22/08/2019
Manasseh’s Contract for Sale Documentary - The Information Security and Data Protection Perspective
[The principles of need-to-know and data minimization]
Every investigative expose presents some lessons. Even the abysmal performance of the Ghana Black Stars presents us with some lessons. Whereas these lessons learnt are more individual based, I, in my professional opinion thinks that organizations are not picking up the lessons. An individual may be affected but the entire organization the individual represents suffers the consequences.
It is therefore necessary that organizations bring to the awareness of their staff the lessons from these continuous scandals in order to prevent or minimize the impact wrong actions that could bring the name of their organizations into disrepute.
If I mention companies like Facebook, Cambridge Analytica, GFA, PDS, ECG, etc. what resonates in your mind? Talk of individuals like Osama bin Laden, Kwasi Nyantakyi, Alfred Agbesi Woyome, and now Adjenim Boateng Adjei? Each company or individual’s name mentioned brings something spectacular to mind.
I have watched Manasseh Awuni Azure’s investigative piece: Contracts for Sale.
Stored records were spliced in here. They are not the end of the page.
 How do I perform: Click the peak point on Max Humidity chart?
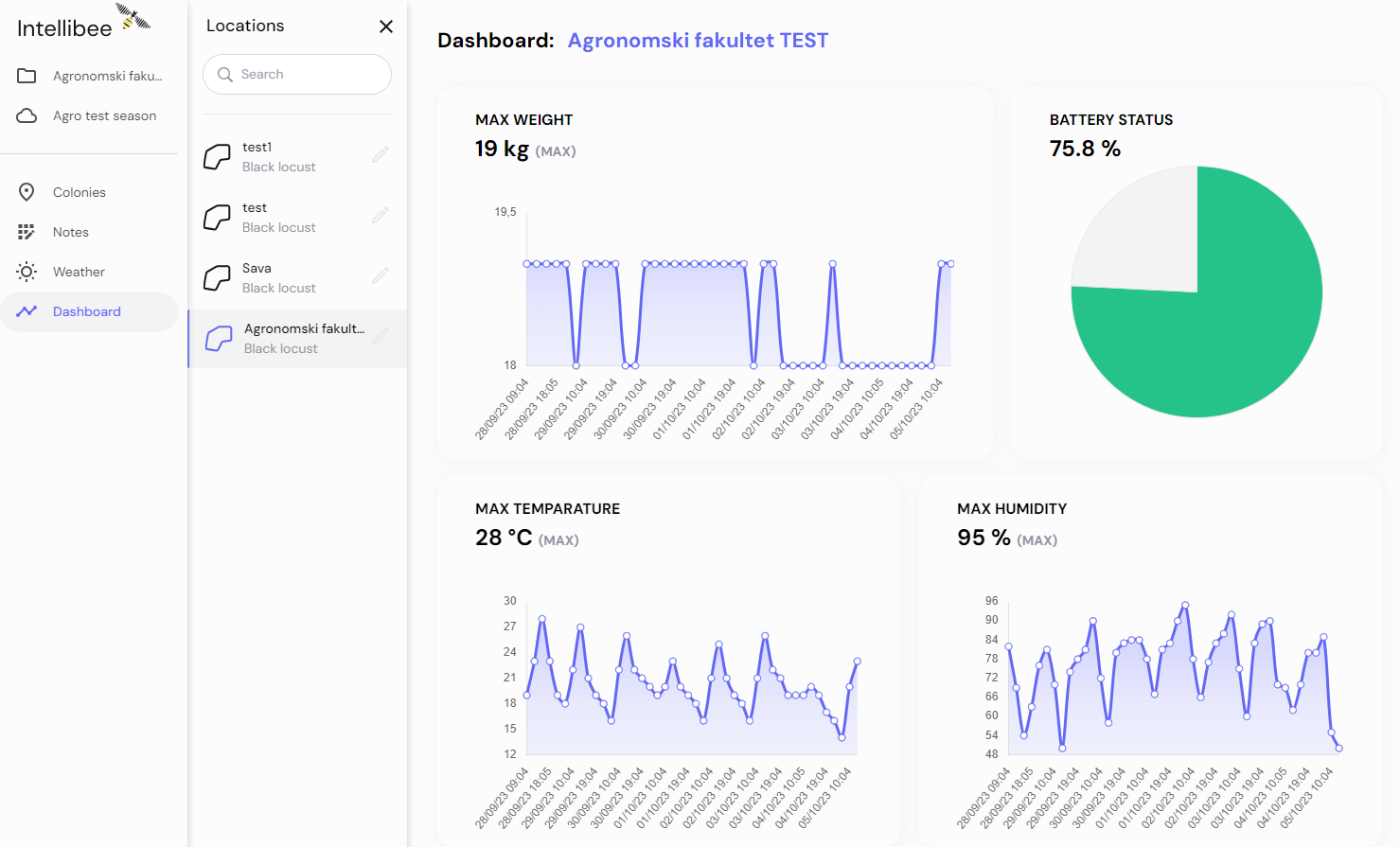pos(1185,605)
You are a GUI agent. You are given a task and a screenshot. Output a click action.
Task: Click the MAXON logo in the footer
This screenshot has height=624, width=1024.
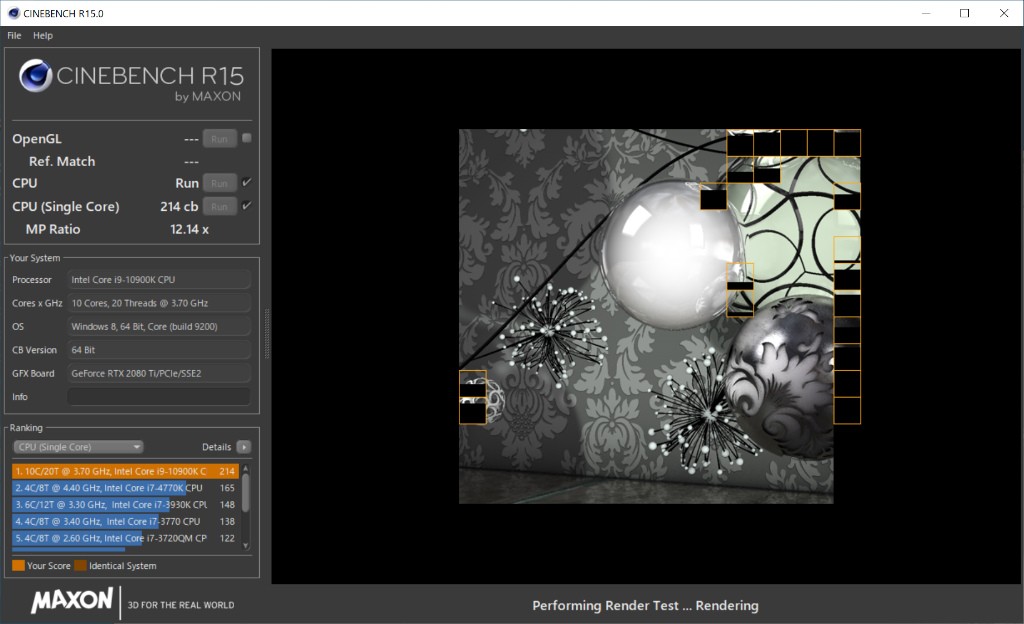(x=72, y=601)
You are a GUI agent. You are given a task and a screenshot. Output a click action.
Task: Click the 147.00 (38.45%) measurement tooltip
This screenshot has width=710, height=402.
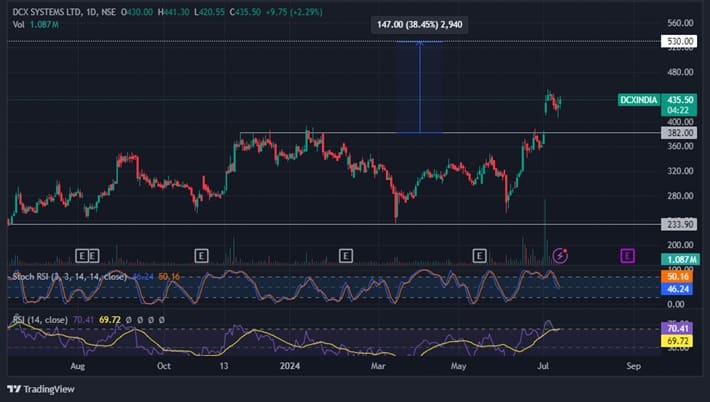click(x=419, y=24)
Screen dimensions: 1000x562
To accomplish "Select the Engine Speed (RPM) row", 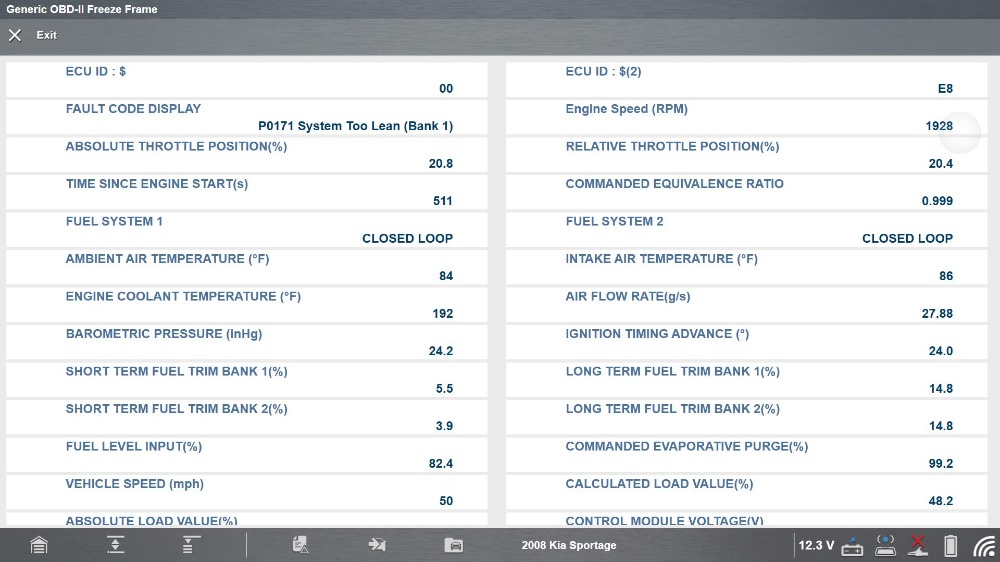I will coord(746,117).
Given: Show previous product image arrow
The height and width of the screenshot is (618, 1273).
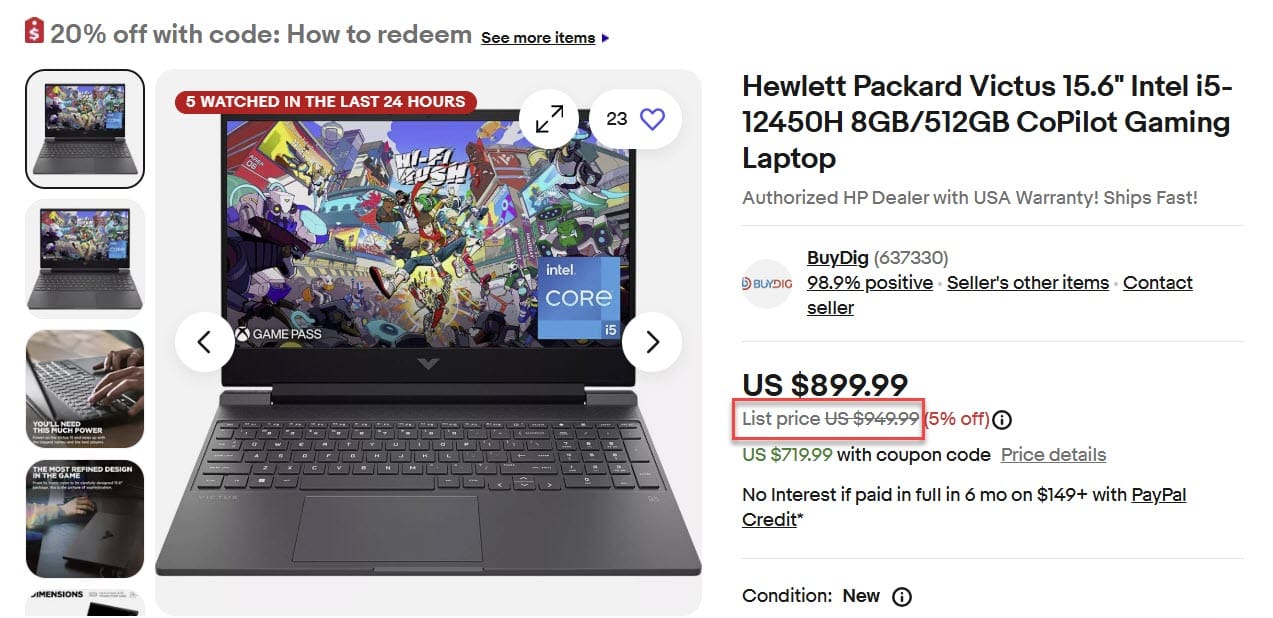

From the video I picked up some few lessons which I have attempted to relate it to the field of information security and data privacy. Organizations needs to educate and train their staff to handle data or information in their possession or information they are privileged to have access to or are privy to by virtue of their position, association or tasks.
If Thomas Amoah was aware of some basic information security and data privacy issues, I think Manasseh’s expose could have been a very different story all together.
Now let me share with you some few issues from the video that relates to information security and data protection issues of which organizations can take some lessons from. Personally, the lessons could be very useful to you as well.
Let me introduce you to two basic principles; the principle of need-to-know and the principle of data minimization.
The principle of need-to-know describes the restriction of access to data or information which is considered very sensitive. Under need-to-know restrictions, even if one has all the necessary approval to access certain data or information, one would not be given access to such information, unless one has a specific need-to-know; that is, access to the data or information must be necessary for one to conduct one's official duties only.
The principle of data minimisation. According to this principle, personal data must be adequate, relevant and limited to what is necessary in relation to the purposes for which they are processed. Essentially, it means that data cannot be processed unless it is needed to process them in order achieve the intended purposes. [GDPR Art. 5(1c)].
Although, these principles relate to information security and the collection of personal data, their application is very much useful in the collection, storage, processing and dissemination of an organization’s information to people and most especially strangers and guest on companies’ premises or places where one represents the company.
In the Contracts for Sale expose, Thomas Amoah gave too much information on other contracts which. In information security and data protection, the principle of need-to-know and data minimisation were not adhered to or put to use if I may say.
Companies or entities must limit personal data collection, storage, processing and usage of data that is relevant, adequate, and absolutely necessary for carrying out the purpose for which the data is processed. People should give very little information that is needed for the specified transactions or business only. Richard Kamagra [representing K-DRAH ENTERPRISE] sought to purchase a particular contract; and yet Thomas Amoah ended up giving details of other contracts yet-to-be-awarded to the TDL Group. The exact contract sums involved were accurately divulged. Too much information was given which were not related to the very contract Richard Kamagra was after. Well, arguing from the marketing and a salesman’s perspective, Thomas Amoah could be doing the right thing. But in the area of information security and data privacy, this is absolutely a breach of the principle of need-to-know and data minimization.
A serious breach of these two principles could lead to unauthorized access, wrongful possession, and breach of privacy just to name a few. This could lead to very hefty fines by authorities and complete shutdown of a legitimate business venture.
What could have been the story if every conversation between Thomas Amoah and Richard Kamagra were centered and limited to the very contract Richard Kamagra came to negotiate for?
With my professional eyes opened on my visit to companies, churches, schools and other entities reveals serious lapses that clearly puts these organizations in a very dangerous position regarding these two basic principles in information security and data privacy. Some of the problems is partly due to the I don’t care attitude of most senior managers in organizations. They seem not to acknowledge the importance of educating their staff in the areas of information security and data protection. They constantly don’t see any good reasons why they should spend some budget on training their staff in these areas. Well, I believe by now, if Adjenim Boateng Adjei had known that training Thomas Amoah could have averted this professional tragedy, paying me GHC 50,000.00 to educate and train Thomas Amoah for just two hours will not be any issue at all.
My point here is that, a lot of organizations in the name of limited resources and budgetary constraints fail to give their employees the right training and they end up paying dearly for it when it is already too late. Managers are always worried about the cost of doing or implementation. They have always failed to look at the cost and implications of not doing or implementing.
Emmanuel K. Gadasu
[Information Security and Data Protection Expert]
[email protected]
DISCLAIMER: This write up represents my personal professional opinion and does not relate to any organization or group that I am affiliated to. I take personal responsibilities including errors for this piece of writing.